組織の責任でも自分の役割を認める
最も重要なのは、ミスを隠さず率直に認めることだ。他人に責任をなすりつけようとしてはいけない。グループのミスであっても、その中で自分が担った役割を認めよう。ミスのために誰かが損害を受けた場合には、きちんと謝罪しよう。
だが、謝りすぎてはいけないし、自己防衛に走ってもいけない。ミスをした後どう行動するかを重視し、未来に目を向けることだ。どのようにしてミスを是正するつもりか、今後は何をどのように変えるつもりかを説明する必要がある。
ミスを認めたらすぐに、それを「別の枠組み」でとらえるのが適切かもしれない。「別の枠組み」でとらえるとは弁解することではなく、周りがそのミスを別の角度から見られるようにする誠実な試みだ。何が失敗の外的な要因で、何が内的な要因だったのか、また、自分にコントロールできることと、コントロールできないことは何だったのかを理解することが大切だとジェルゲンは指摘する。自己防衛に走らず、何がミスにつながったのかを説明することは、なぜミスが起き、それを防ぐために今後どうすればよいかを、みんながより理解する助けになる。
ミスはリーダーシップ力を高めるのに、きわめて重要な役割を果たす。「最も望ましい類のミスは、損害が少なく、それでいて学習効果が大きいというものだ」と、シューメーカーは言う。ミスがお粗末な決定のせいだった場合には、今後はどのようにして同じ過ちや似通った過ちを防ぐつもりかを上司や関係者に説明しよう。他人があなたの能力や技能について評価を下す前に、迅速に対応する必要がある。「ミスを乗り越え、それに打ち勝ち、それに対処する必要がある」とジェルゲンは言う。

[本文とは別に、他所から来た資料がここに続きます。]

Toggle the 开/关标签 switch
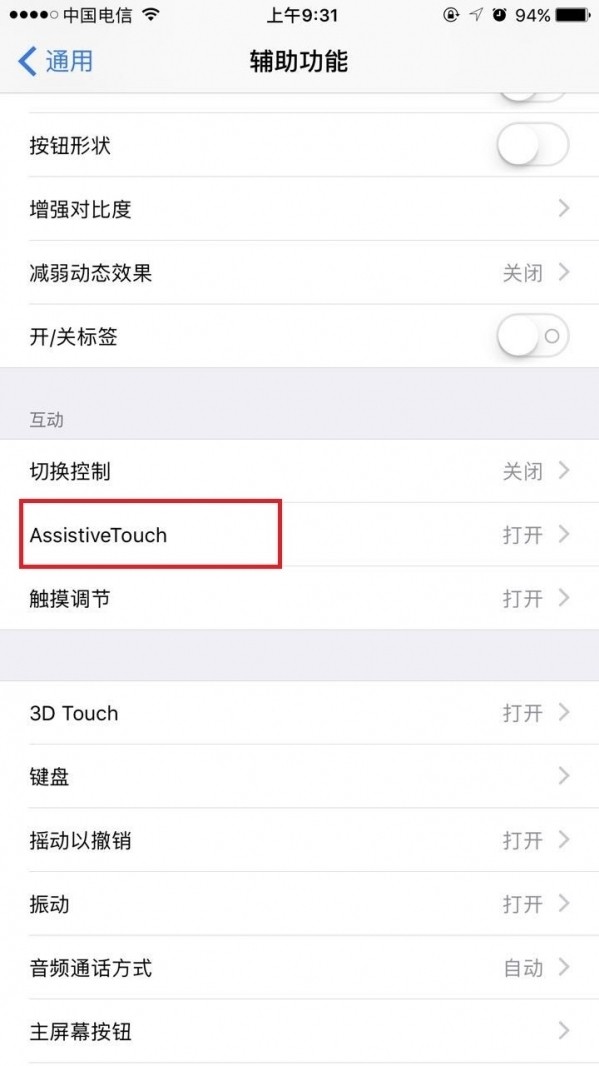The width and height of the screenshot is (599, 1066). [x=532, y=336]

ミスをした結果、自分が成長したり変化したことを示すことで、上司や同僚や部下に、この人には今後もこれまで同様、重要な仕事を任せられるという安心感を与えることができる。
「ミスを取り戻すには、そこから学んだことを示す必要がある」と、シューメーカーは言う。これはミスが厳しい目で見られがちな業績重視の企業よりも、そこから学習する企業の中にいるほうがはるかにやりやすい。だが、職場環境に関係なく、「ミスをマイナスからプラスに変える方法」を考え出すことは必要だとジェルゲンは言う。